**What is being asked:**
Within the entries below, output exactly the lines between the line containing "ទំព័រដើម (38, 281)" and the line containing "Help & FAQ (53, 767)", inclusive, and omit any picture.

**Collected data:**
= Beginning of Section =

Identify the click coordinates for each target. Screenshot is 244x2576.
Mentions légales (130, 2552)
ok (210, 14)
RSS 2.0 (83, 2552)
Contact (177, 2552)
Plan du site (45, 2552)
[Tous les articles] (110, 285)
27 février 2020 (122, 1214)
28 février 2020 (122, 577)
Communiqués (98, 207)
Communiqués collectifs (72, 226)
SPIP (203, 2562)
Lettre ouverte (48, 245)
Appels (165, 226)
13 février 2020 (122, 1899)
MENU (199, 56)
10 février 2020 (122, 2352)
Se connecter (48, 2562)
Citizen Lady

= End of Section =
= Beginning of Section =

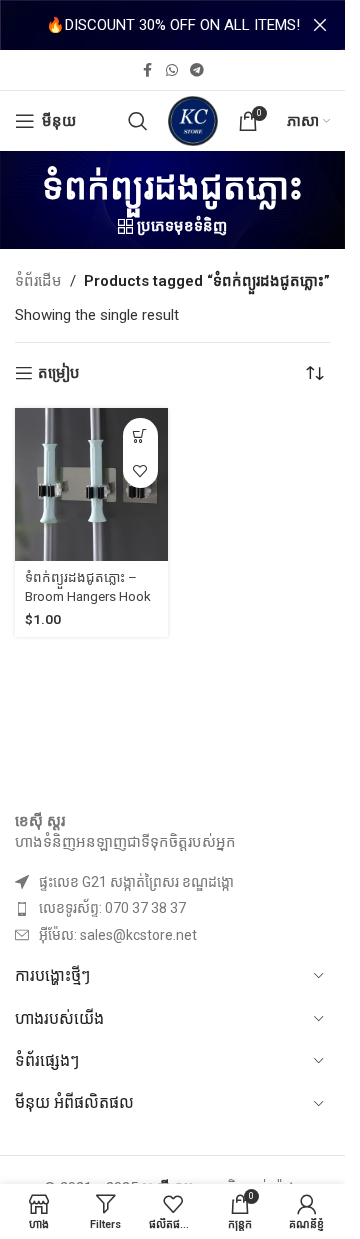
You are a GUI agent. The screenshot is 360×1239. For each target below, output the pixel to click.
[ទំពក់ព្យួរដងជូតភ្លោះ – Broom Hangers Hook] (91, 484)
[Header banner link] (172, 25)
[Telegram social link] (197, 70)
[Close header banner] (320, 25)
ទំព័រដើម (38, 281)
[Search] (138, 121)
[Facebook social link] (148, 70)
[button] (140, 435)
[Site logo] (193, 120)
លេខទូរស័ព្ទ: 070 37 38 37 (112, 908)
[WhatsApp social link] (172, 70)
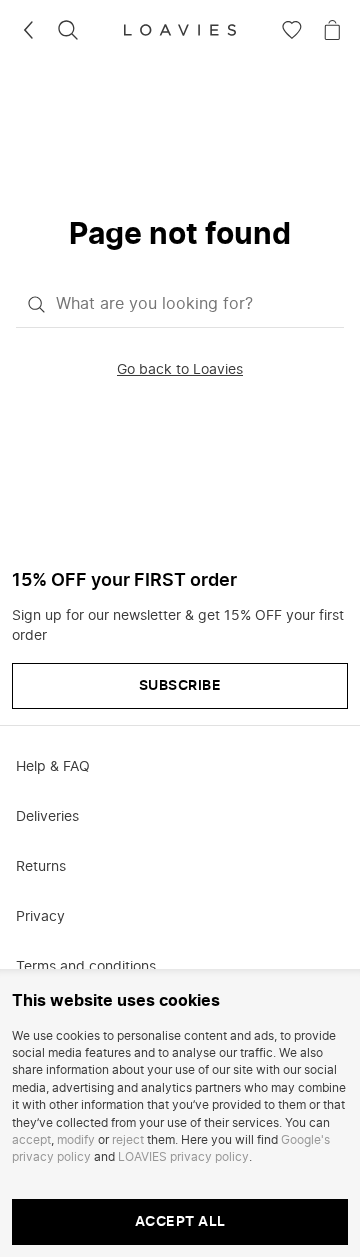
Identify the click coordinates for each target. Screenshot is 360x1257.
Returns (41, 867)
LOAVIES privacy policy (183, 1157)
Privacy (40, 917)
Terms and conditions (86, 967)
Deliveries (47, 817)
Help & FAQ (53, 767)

= End of Section =

**Solution to this exercise:**
ទំព័រដើម (38, 281)
[Search] (138, 121)
[Facebook social link] (148, 70)
[button] (140, 435)
[Site logo] (193, 120)
លេខទូរស័ព្ទ: 070 37 38 37 (112, 908)
[WhatsApp social link] (172, 70)
Identify the click coordinates for each target. Screenshot is 360x1257.
Returns (41, 867)
LOAVIES privacy policy (183, 1157)
Privacy (40, 917)
Terms and conditions (86, 967)
Deliveries (47, 817)
Help & FAQ (53, 767)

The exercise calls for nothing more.